■ **Available data**
========================
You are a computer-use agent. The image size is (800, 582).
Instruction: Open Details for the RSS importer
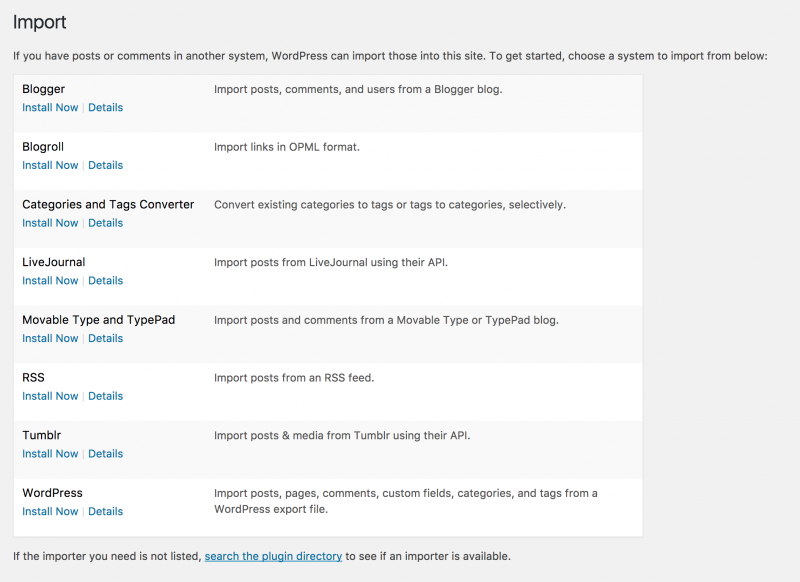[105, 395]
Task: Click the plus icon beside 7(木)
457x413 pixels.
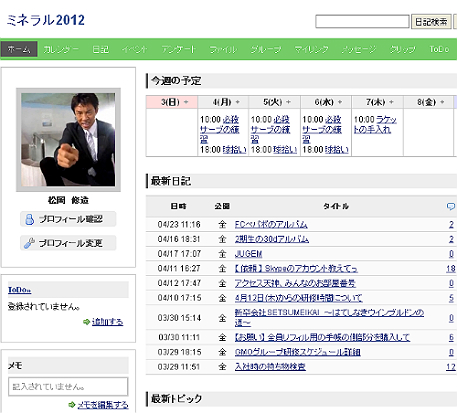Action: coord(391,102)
========================
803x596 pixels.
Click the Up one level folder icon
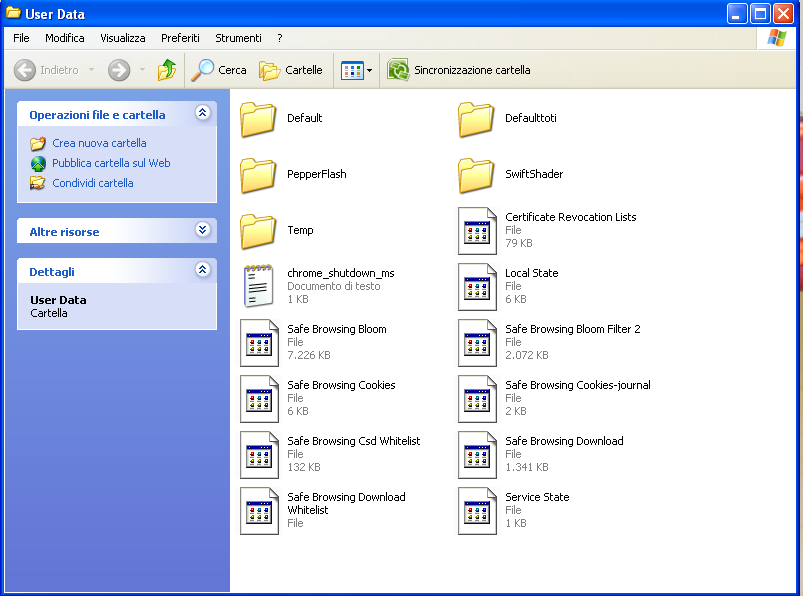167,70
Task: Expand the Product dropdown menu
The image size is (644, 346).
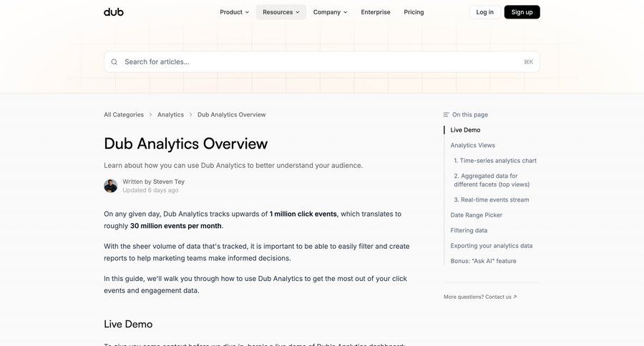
========================
■ **Task item**
Please copy every line of the material that contains the word "size".

■ **Response below**
You are a computer-use agent. The image size is (800, 582).
The image size is (644, 346).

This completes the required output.